MSL complexes bind hundreds of sites along the single male X chromosome to achieve dosage compensation in Drosophila. Previously, we proposed that ∼35 “high-affinity” or “chromatin entry” sites (CES) might nucleate spreading of MSL complexes in cis to paint the X chromosome. This was based on analysis of the first characterized sites roX1 and roX2. roX transgenes attract MSL complex to autosomal locations where it can spread long distances into flanking chromatin. roX1 and roX2 also produce noncoding RNA components of the complex. Here we identify a third site from the 18D10 region of the X chromosome.
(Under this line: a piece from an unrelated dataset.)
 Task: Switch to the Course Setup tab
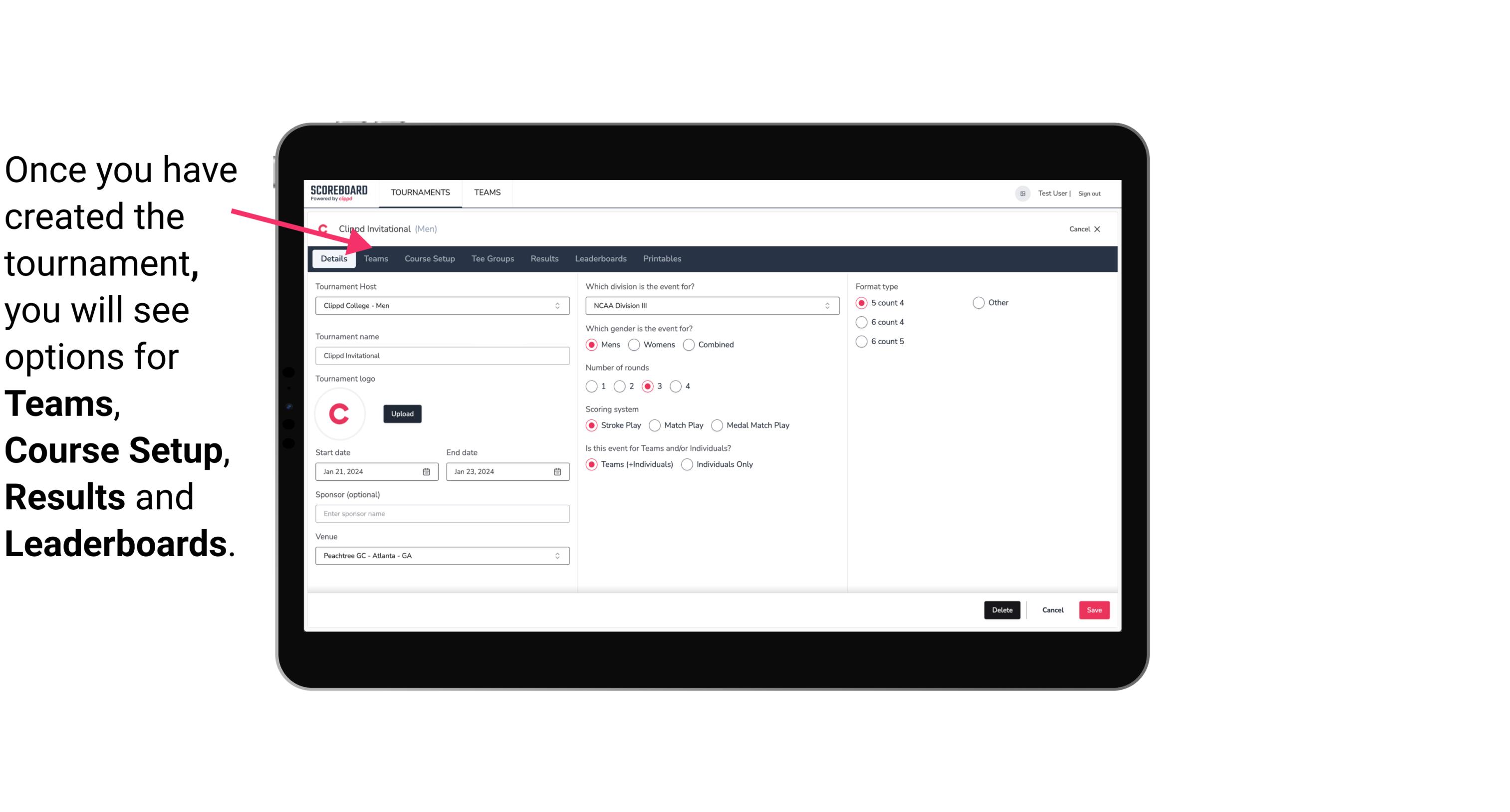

Like roX genes, 18D binds full and partial MSL complexes in vivo and encompasses a male-specific DNase I hypersensitive site (DHS). Unlike roX genes, the 510 bp 18D site is apparently not transcribed and shows high affinity for MSL complex and spreading only as a multimer. While mapping 18D, we discovered MSL binding to X cosmids that do not carry one of the ∼35 high-affinity sites. Based on additional analyses of chromosomal transpositions, we conclude that spreading in cis from the roX genes or the ∼35 originally proposed “entry sites” cannot be the sole mechanism for MSL targeting to the X chromosome.